La plus récente période voit apparaître, à l'intérieur même des trois disciplines ralliées à la théorie synthétique, des obscurités et des contradictions.

Avec le schéma néodarwinien, les individus porteurs, sur chacun des deux chromosomes d'une paire, du meilleur gène contrôlant un caractère déterminé (on les dit homozygotes) devraient progressivement éliminer ceux qui ne possèdent qu'un exemplaire de ce gène (hétérozygotes). Or, dans les populations naturelles, c'est une réalité fort différente — un extraordinaire polymorphisme génétique — que révèlent les analyses fines de la biologie moléculaire.

Autre problème : les mécanismes de la spéciation, c'est-à-dire de la différenciation d'une espèce nouvelle. Pour Darwin, elle se produisait à l'intérieur de l'aire de dispersion de l'espèce originelle. Certains estiment aujourd'hui qu'elle ne peut résulter que de la séparation accidentelle et définitive d'un petit groupe perdant tout contact avec la population mère.

Hasard

Dans toutes ces perspectives, la sélection naturelle cesse d'être le moteur principal de l'évolution : le premier rôle reviendrait au hasard. Enfin, de nombreux biologistes estiment nécessaire de séparer les problèmes de la micro-évolution (variations à l'intérieur d'une espèce, ou à la rigueur passage d'une espèce à l'autre) de ceux de la macro-évolution (passage à des niveaux plus élevés de classification : famille, ordre, classe). Ce point de vue a été fortement exprimé lors du colloque organisé par le CNRS à Dijon (10-14 mai 1982).

▶ _Travail à faire_
• 1. Résumez en deux phrases le texte sur la théorie synthétique de l'évolution.
• 2. Poursuivez le texte sur la théorie synthétique de l'évolution à la suite de sa dernière phrase.

▶ _Données fournies_

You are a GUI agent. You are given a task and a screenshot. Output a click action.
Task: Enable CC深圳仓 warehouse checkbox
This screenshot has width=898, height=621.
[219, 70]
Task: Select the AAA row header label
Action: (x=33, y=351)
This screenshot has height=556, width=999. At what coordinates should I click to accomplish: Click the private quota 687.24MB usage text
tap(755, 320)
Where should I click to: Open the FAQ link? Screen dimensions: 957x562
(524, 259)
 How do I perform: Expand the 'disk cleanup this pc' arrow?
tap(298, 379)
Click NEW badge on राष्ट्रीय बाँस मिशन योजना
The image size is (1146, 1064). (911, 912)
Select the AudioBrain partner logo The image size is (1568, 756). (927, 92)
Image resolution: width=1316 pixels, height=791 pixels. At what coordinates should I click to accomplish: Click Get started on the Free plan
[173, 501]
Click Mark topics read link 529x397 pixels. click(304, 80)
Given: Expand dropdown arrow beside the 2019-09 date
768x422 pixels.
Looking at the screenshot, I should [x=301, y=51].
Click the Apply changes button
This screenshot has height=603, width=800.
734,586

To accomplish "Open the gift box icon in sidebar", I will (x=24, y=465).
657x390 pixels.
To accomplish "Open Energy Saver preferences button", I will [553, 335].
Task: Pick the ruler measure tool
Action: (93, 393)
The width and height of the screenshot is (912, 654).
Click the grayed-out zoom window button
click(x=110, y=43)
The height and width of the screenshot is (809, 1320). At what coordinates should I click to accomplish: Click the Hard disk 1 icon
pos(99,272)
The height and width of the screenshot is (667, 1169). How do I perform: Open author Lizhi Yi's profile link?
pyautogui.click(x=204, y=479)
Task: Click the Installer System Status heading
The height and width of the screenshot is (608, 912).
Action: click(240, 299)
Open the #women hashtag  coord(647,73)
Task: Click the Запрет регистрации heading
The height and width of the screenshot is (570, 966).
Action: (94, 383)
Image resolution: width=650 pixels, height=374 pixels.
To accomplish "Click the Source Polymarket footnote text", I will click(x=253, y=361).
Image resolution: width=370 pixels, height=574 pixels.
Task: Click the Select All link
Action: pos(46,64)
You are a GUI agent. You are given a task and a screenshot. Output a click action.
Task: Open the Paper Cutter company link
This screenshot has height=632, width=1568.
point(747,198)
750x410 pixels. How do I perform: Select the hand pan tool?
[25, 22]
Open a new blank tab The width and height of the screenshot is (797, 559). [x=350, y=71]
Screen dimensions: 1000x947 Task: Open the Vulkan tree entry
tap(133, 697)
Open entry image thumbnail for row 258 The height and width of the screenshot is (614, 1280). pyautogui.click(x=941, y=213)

▶ _Corrigé_
• 1. Les trois disciplines ralliées à la théorie synthétique connaissent aujourd'hui des obscurités et des contradictions : la biologie moléculaire révèle un extraordinaire polymorphisme génétique là où le schéma néodarwinien prévoyait l'élimination des hétérozygotes, et les mécanismes de la spéciation restent débattus. Dans ces perspectives, le hasard l'emporte sur la sélection naturelle comme moteur de l'évolution, et de nombreux biologistes, notamment lors du colloque du CNRS à Dijon en mai 1982, veulent séparer les problèmes de la micro-évolution de ceux de la macro-évolution.

• 2.
La vie extraterrestre, nouvelles théories

Tandis qu'aux États-Unis les coupes sombres imposées aux budgets scientifiques non militaires mettent fin au programme SETI (Recherche d'intelligences extraterrestres), divers travaux théoriques et même expérimentaux apportent des données nouvelles au problème de l'existence d'organismes vivants sur d'autres planètes.

Pour sir Francis Crick, prix Nobel de médecine et physiologie (1962) et l'un des découvreurs de la structure en double hélice de l'ADN du noyau chromosomique, de même que pour l'astrophysicien Fred Hoyle, le modèle couramment admis de l'apparition de la vie dans les conditions de l'atmosphère terrestre primitive soulève de nombreuses difficultés non encore résolues.

Ainsi, trois ou quatre milliards d'années leur semblent un temps trop court pour que les acides nucléiques et surtout les multiples protéines aient diversifié leurs structures telles que nous les connaissons. Ils réactivent donc, l'un et l'autre, l'hypothèse de la panspermie, avancée au siècle dernier par Svante Arrhenius : les germes de vie voyageraient d'une planète à l'autre à travers les espaces intersidéraux.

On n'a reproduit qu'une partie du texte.